EXERCISE DESCRIPTION: From the entries, copy out every line in which the word "click" is found.

[Stored data]
● ● ● ● ●
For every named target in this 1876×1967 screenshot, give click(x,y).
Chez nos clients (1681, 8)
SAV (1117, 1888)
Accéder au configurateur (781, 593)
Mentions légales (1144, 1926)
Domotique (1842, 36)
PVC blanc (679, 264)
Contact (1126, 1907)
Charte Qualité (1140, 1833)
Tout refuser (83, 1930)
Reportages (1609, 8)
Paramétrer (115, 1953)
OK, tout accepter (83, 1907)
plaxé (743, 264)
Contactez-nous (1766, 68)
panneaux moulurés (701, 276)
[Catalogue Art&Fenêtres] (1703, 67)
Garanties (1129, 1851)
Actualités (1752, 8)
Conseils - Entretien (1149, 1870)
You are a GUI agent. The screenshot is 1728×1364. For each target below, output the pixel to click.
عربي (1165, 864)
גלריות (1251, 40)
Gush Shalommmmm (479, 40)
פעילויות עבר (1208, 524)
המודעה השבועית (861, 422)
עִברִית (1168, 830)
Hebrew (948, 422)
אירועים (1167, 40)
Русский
● ● ● ● ●
EXERCISE RESULT:
For every named target in this 1876×1967 screenshot, give click(x,y).
You are a GUI agent. The screenshot is 1728×1364. For each target below, output the pixel to click.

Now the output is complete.